Publié le 29 avril 2019 à 18:45 Comments commentaires (0)

Suite à l’incendie de la cathédrale Notre-Dame de Paris, François Cheng, de l’Académie française, a eu des mots de toute beauté. « N’oublions pas aussi qu’il s’agit de Notre Dame, et donc d’une présence maternelle ». Et de continuer ainsi : « L’amour maternel, nous savons ce que c’est, pour nous c’est quelque chose de naturel, de normal. On en jouit, on en profite, on en abuse souvent, mais sans trop s’en soucier. Un jour, soudain, cette présence maternelle nous est arrachée. Alors on est plongés dans une tristesse infinie, dans un regret infini, on se dit : « il y a tant de choses qu’on aurait pu lui dire… et on ne l’a jamais fait, on ne lui a même pas dit ‘je t’aime’, maintenant, c’est trop tard ». Ce sentiment du « trop tard » nous a saisis au moment où la flèche s’est transformée en torche et s’est brisée. Un cri d’effroi nous a également tous saisis : « mais Notre Dame va partir sans qu’on ait le temps de lui dire Adieu ! » (…) Alors, ne soyons pas oublieux, soyons pleins de gratitude et restons fidèles à ce bien commun. » Un bien commun qui peut aussi bien s'appeler "Maman"...

Poids Lourd

Publié le 30 mars 2019 à 13:30 Comments commentaires (0)

Charge mentale, grossesse, poids de la maternité… à force, on finirait par croire que l’enfant pèse uniquement sur les épaules des femmes. Comme si les hommes, eux, se la coulaient douce ! Et si c’était une erreur d’appréciation ? Evidemment, l’homme n’est pas enceint (!), mais lorsque l’enfant paraît, il endosse une lourde responsabilité, celle d’être « soutien de famille ». En portant, supportant la famille, notamment au niveau matériel et financier - mais pas que - il porte de manière indirecte l’enfant. Car prendre sa place de père, partager les tâches du quotidien, soutenir la mère, gagner des sous… n’est pas une affaire à prendre à la légère. « On tourne trop souvent en dérision le modèle de l’homme « soutien de famille » affirme Laetitia Strauch-Bonart (in « les hommes sont-ils obsolètes »;)(…;) alors que c’est un puissant moteur pour une prise de responsabilité masculine. D’autant plus que pour nombre d’entre eux, ce peut être aussi un sacrifice et une source de fierté » . Et si ce soutien était un précieux anti burn-out ?

La Preuve

Publié le 21 février 2019 à 7:55 Comments commentaires (0)

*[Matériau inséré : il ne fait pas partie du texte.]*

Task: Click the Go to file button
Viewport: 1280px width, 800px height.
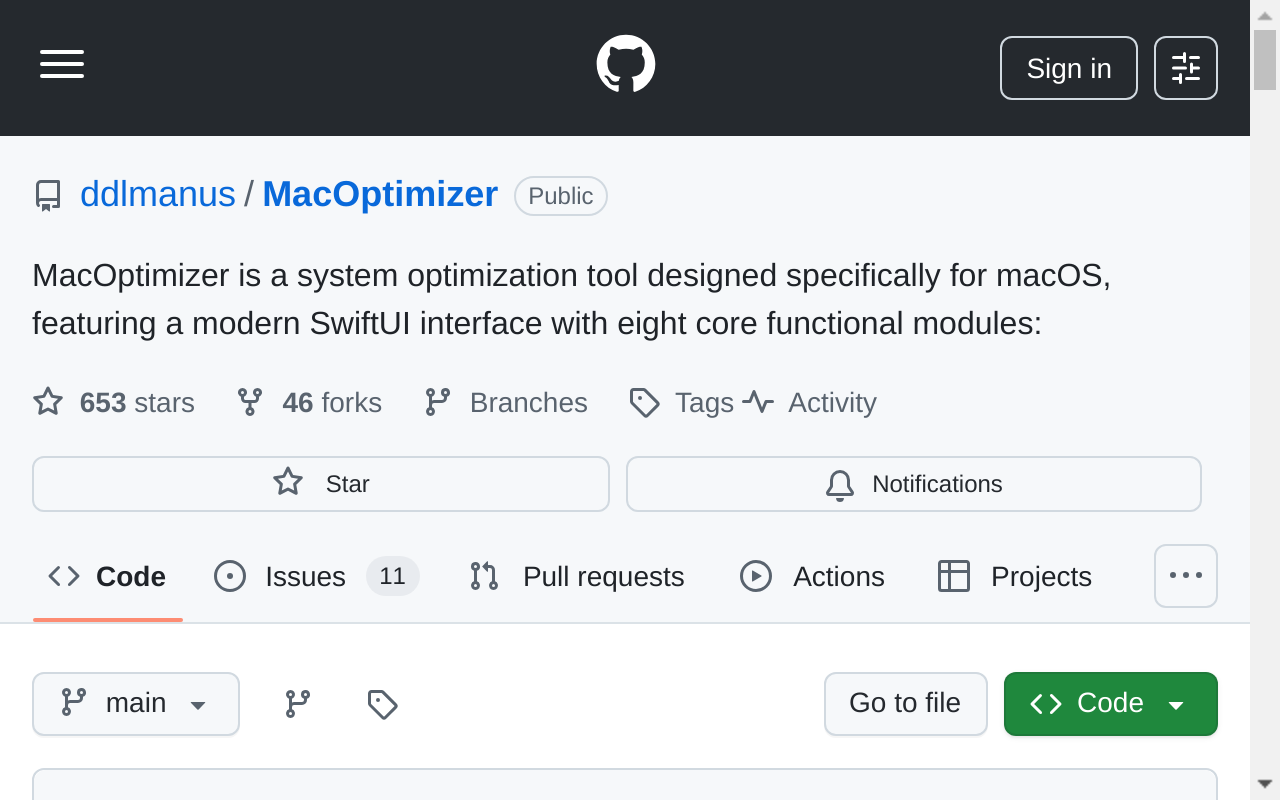Action: (905, 703)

Il ne me l’a jamais dit. Cela aurait pu être, pour moi, un drame intime. Ce ne le fut pas car cet homme me l’a prouvé des centaines de fois. C’est d’ailleurs incroyable de voir combien l’amour peut s’exprimer autrement que par des mots. Je sais, par mon métier, que la communication se fait avant tout d’inconscient à inconscient… Alors, oui, avec mon père - car c’est de lui qu’il s’agit - il y a eu cette sorte de transmission invisible et positive qui se passait de mots. Aujourd’hui je suis forte de son amour. Alors que l’éducation bienveillante n’existait pas encore, il a réussi à me prouver, par ses actes, combien je comptais pour lui. Et si c’était ça l’essentiel ? Honnêtement, dire « je t’aime » n’est pas bien difficile, alors que l’ « agir » est autrement exigeant. Et si, tout ce que vous faisiez comme mère - et qui n’est jamais reconnu bien sûr ! - était la pierre d’angle de l’édifice de la « Maison » de votre Enfant ? Et si ces fameux travaux domestiques, transformés en preuves d’amour, apportaient une force de vie à vos enfants ? Un peu comme la rivière souterraine irrigue le sol et permet aux fleurs de pousser…

Des voeux tout simples

Publié le 31 janvier 2019 à 9:05 Comments commentaires (0)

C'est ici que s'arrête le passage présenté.